Mark Whitfield – Live and Uncut

Mark Whitfield - Live and Uncut

Mark Whitfield – Live and Uncut (Chesky)

Since graduating from the Berklee College of Music 30 years ago, guitarist Mark Whitfield has built a solid career. He can list a dozen recordings under his name, plus sessions with the likes of Dizzy Gillespie, Wynton Marsalis and George Benson. Yet his latest release, Live & Uncut, comes across as a better idea in theory than practice.

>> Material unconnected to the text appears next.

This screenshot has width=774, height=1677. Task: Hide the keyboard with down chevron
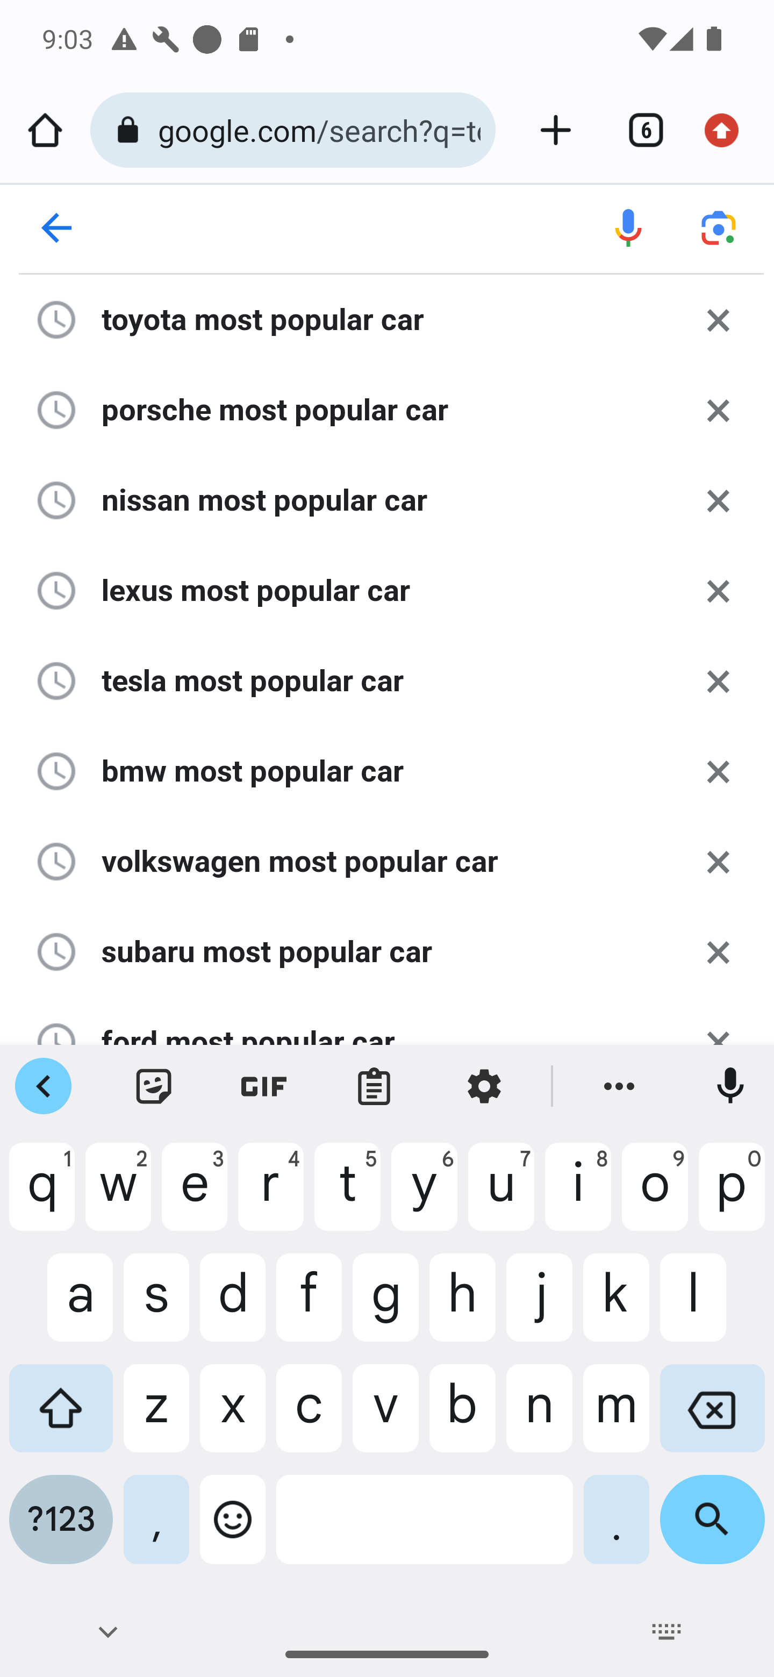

The six-song disc, recorded with bassist Ben Allison and drummer Billy Drummond at Rockwood Music Hall in New York City, contains no Whitfield compositions. Rather, the trio interprets four standards — the best of which is a reading of Bronislaw Kaper and Paul Francis Webster’s “Invitation” — and two Drummond originals. What’s more, the musicians lack chemistry. Whitfield admits in the liner notes that he had limited musical interaction with Allison, although he’s played for years with Drummond, and that the rhythm team had been hand-picked by Chesky Records. “All I was being asked to do,” he relates, “was show up and play the guitar!”

At times, that fact is made all the more evident by Whitfield’s insistence on an unedited live recording with no “cuts.” The guitarist’s Benson influence, so prominent on previous recordings, is frequently absent. His solos on the opening chestnut, “Without a Song,” lack imagination and come across as rote. Ditto Thelonious Monk’s “Jackie-ing,” on which his ideas fall short of Monk’s model. Whitfield’s brightest moments come early with his warp-speed opening chords on “Invitation” and his swinging, evocative flights on Ann Ronell’s “Willow Weep for Me.

As both soloist and accompanist, Allison is in fine form throughout, while Drummond effortlessly switches between drumsticks and brushes, including an impressive unaccompanied break on his “Changes for Monk and Trane.” But another drawback is Chesky’s “Binaural+ Series” format, in which a recording is captured through a single binaural microphone. On paper, it’s supposed to put the listener in the middle of the audience. Through speakers, it’s distractingly closer to mono than stereo sound.